Joe Biden, a warmonger if there ever was one, will now send F-16s to Ukraine, our latest proxy war with so-called US boots on the ground and train pilots there to fly those jets. No diplomacy here, since the military-industrial-investment complex is living on easy street reaping billions of dollars from fanning the flames of war in Ukraine and courting disaster with Russia, a nuclear power “In a Sharp Reversal, Biden Opens a Path for Ukraine to Get Fighter Jets,” New York Times, May 19, 2023).

It’s impossible to make this scenario up. It’s pure Orwellian! The mass media have fanned the flames of war in Ukraine since its beginning in 2022. Although some daylight has entered the debate in the US, the drumbeat for war became the raison d’être for print, online, and network mass media outlets. They sell us war like they sell us soap. How Putin sold that war in Russia is another issue.

That there is no pushback on the streets to the US selling of the Ukraine war and the absence of most among the cohort of the young in the US in any kind of protest, for whom school debt has become monstrous and careers another reason for being or survival. Many have been sold in an otherwise atomized society, on the mass appeal of war.

The drumbeat of support for Joe Biden in 2023-2024 has already become part of the narrative of the lesser of two evils, among some who claim to be moderate in their political, economic, and social leanings. They point to how Biden is slightly better on domestic issues and we better support him or a catastrophe may ensue. They get the catastrophe part right, but those influencers will hide from plain sight once Biden gives away the farm on domestic issues. Their calls for support for the Democratic Party is like calling for improvement of rail safety standards while witnessing a train wreck.

I can arrive in New York State in only a few minutes, while passing the border from western Massachusetts into the “Empire State.” I don’t get the feeling that I’m arriving at a gulag crossing that border. Gulag’s are always someone else’s problem and can’t happen here in the home of the free and the land of the brave. It seems, however, that prison guards in New York are beating the shit out of prisoners and are never disciplined for their violent behavior. Prisoners have been attacked by “hundreds of prison guards” and get away with their violent behavior without sanctions “Guards Brutally Beat Prisoners and Lied About It.
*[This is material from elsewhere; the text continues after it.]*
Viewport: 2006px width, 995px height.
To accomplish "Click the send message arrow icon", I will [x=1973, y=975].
They Weren’t Fired,” New York Times, May 19, 2023).

Attica seems to have taught nothing to those in power in and outside of prisons in New York. Recall in September 1971, with the full knowledge of then-governor Nelson Rockefeller, 39 inmates and guards were killed during the prisoner uprising there, and most of those killed were killed by state officials, including guards and police. Richard Nixon urged Rockefeller to take a law and order stand at Attica. Rockefeller became vice president during the Ford presidency. It’s not hard to see the connections there.

It’s easy to see the links between a heavily militarized society in the US and mass incarceration and violence against many of those people who are imprisoned. Similar links are apparent in gun violence in the US, although that violence is visible and harder to hide than prison violence.
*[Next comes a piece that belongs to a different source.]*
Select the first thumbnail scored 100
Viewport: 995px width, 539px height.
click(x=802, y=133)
In the land of the free and the home of the brave, there are about 2 million people in some form of detention:

Together, these systems hold almost 2 million people in 1,566 state prisons, 98 federal prisons, 3,116 local jails, 1,323 juvenile correctional facilities, 181 immigration detention facilities, and 80 Indian country jails, as well as in military prisons, civil commitment centers, state psychiatric hospitals, and prisons in the U.S. territories.

Look closely enough at the connections between war, including the drug wars, poverty, incarceration, deindustrialization, racism, and income inequality, and the conclusions are like the handwriting on the wall.